Rwanda, the host country for the Science Week, has made great strides in its capacity building initiatives as discussed in presentations by its highest ranking officials. It was encouraging to observe that the Government of Rwanda is committed to the strategies laid out in STISA – 2024. Rwanda’s leaders, including its Minister of Agriculture and Natural Resources, Dr Gerardine Mukeshimana – prove that capacity building leads to a career with lasting impact. Dr. Mukeshimana’s career track prior to her appointment as Minister of Agriculture shows that she is a scientist, who has worked as a researcher at the Biosciences eastern and central Africa International Livestock Research Institute (BecA-ILRI Hub) in Nairobi, Kenya.

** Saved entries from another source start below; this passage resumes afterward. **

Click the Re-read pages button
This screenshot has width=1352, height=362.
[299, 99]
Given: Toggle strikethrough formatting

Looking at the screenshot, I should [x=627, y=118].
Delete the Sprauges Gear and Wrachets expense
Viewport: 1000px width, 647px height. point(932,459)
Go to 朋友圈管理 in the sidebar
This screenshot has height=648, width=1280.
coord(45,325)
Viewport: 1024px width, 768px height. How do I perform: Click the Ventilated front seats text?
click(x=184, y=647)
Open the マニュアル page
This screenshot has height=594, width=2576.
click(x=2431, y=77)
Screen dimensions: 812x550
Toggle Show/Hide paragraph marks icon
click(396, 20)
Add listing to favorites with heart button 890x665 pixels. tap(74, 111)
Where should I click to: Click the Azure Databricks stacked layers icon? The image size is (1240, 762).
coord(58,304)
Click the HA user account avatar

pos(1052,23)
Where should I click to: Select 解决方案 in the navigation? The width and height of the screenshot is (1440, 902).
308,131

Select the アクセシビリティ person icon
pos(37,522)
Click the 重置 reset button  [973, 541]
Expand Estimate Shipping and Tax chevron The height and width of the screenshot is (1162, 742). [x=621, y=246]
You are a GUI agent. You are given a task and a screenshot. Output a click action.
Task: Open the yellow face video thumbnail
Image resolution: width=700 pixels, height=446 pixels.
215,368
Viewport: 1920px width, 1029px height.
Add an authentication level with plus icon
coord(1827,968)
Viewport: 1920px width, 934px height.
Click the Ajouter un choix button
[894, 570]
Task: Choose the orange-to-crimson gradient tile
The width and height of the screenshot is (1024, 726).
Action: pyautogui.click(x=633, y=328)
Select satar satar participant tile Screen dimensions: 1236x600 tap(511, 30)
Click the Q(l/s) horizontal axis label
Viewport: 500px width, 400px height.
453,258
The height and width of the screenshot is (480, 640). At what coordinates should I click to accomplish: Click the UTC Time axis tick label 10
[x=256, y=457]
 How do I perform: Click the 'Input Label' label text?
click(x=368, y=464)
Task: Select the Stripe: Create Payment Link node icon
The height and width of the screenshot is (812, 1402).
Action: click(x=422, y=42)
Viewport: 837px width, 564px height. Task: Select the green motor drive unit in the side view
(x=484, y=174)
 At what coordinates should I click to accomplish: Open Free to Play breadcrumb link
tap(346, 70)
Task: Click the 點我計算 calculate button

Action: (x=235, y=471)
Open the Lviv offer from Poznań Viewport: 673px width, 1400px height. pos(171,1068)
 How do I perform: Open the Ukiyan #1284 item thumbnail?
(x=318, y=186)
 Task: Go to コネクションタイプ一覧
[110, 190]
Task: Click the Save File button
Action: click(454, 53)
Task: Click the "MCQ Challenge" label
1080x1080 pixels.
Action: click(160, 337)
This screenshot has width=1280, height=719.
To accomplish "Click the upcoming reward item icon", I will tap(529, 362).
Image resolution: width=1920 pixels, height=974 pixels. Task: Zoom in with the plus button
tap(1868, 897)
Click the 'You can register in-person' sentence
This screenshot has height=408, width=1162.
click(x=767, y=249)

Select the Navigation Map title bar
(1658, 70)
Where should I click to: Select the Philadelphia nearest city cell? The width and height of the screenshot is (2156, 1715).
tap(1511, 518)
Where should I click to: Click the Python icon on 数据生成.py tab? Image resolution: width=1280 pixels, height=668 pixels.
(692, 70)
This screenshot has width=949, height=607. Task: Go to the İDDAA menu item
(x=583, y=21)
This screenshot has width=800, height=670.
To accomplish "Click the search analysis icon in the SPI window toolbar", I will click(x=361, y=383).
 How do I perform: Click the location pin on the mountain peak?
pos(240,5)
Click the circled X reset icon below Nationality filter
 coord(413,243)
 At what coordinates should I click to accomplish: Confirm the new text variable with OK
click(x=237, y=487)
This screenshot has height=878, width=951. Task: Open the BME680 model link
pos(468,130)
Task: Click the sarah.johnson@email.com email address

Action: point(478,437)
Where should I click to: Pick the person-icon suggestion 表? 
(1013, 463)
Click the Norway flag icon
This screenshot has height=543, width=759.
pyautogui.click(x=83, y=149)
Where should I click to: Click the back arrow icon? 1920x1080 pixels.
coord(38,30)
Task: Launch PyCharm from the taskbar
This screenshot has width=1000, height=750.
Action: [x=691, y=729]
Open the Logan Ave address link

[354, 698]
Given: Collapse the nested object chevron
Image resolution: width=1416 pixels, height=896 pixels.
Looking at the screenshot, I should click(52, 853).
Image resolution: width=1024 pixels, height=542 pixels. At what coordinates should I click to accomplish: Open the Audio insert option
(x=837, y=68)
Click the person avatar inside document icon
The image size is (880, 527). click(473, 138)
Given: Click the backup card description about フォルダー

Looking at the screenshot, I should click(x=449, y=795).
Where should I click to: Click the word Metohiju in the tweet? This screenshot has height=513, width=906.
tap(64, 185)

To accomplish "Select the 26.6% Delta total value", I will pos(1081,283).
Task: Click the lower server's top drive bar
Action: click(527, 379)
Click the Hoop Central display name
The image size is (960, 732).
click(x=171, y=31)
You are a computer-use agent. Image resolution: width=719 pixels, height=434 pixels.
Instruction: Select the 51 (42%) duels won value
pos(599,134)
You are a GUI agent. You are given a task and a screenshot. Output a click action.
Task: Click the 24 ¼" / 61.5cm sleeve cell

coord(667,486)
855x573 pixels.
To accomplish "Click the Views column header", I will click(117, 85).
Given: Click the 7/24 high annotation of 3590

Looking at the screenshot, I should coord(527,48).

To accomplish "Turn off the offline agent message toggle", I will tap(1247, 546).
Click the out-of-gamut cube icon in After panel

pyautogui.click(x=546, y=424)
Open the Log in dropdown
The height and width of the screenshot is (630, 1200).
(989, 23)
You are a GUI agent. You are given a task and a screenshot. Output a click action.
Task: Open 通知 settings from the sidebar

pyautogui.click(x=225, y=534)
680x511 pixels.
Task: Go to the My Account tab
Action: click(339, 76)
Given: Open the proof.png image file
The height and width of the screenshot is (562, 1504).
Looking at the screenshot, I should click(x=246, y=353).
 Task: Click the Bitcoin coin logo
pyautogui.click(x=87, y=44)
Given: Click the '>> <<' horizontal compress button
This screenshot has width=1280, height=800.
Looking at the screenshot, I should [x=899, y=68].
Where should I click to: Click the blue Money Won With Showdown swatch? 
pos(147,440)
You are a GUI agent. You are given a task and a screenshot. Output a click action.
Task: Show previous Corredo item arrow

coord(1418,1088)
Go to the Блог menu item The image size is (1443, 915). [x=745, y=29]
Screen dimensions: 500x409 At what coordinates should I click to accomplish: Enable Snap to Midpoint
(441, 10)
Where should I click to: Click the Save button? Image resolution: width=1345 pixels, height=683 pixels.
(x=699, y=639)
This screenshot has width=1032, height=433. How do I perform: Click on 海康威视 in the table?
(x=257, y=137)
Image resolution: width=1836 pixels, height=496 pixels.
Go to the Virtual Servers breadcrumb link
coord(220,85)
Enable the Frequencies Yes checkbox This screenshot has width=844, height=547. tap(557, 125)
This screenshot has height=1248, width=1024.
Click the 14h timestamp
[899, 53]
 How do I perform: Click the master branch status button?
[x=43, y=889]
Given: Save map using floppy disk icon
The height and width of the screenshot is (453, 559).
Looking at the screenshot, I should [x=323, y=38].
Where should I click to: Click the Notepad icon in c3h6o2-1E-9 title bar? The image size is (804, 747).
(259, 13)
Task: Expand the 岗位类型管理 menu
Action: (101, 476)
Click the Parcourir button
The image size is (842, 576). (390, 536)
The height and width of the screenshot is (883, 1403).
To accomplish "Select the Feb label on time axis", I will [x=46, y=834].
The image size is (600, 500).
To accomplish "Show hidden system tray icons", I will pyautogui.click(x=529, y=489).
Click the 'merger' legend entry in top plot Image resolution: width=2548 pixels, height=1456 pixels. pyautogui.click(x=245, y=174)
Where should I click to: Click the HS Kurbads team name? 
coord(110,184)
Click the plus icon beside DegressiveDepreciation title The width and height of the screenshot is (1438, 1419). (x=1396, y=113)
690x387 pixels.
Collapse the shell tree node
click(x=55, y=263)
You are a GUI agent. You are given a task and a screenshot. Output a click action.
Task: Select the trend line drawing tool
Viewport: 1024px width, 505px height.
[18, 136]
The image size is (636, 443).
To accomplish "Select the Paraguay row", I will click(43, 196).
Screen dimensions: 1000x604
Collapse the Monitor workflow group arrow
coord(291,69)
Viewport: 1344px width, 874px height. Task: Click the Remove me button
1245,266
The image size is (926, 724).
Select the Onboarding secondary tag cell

Capacity building pays dividends not only to the individual but to the country’s national agricultural research systems. Rwanda’s Vision 2020 comprises six interwoven pillars, including good governance and an efficient state, skilled human capital, a vibrant private sector, a world-class physical infrastructure and a modern agriculture and livestock sector, and is focused on building national, regional and global markets. This is clearly a need for many African countries as they explore ways to apply science to their daily routines. Capacity building will ensure that the future generations can lead change on the continent – change that is only as good as the capacity building initiatives that are invested in its human resources.
In a video interview with a social media reporter, Dr Appolinaire Djikeng, the Director of BeCA-ILRI in Kenya, said his team’s work in biosciences on the continent is aligned with S3A and seeks to build the capacity of scientists and organizations. He also emphasized that science was too important to be outsourced by any country with a desire to be world-class. Africa should play its part in the use of cutting-edge technologies such as biosciences to provide solutions to interdisciplinary problems. Given the number of scientists and organizations that have benefitted from the Hub’s activities, biosciences are already contributing to scientific transformation, with positive impacts for the new industries that Africa needs. This momentum should continue so as to make a lasting impact. Capacity building (at whatever level) will speed up the implementation of S3A.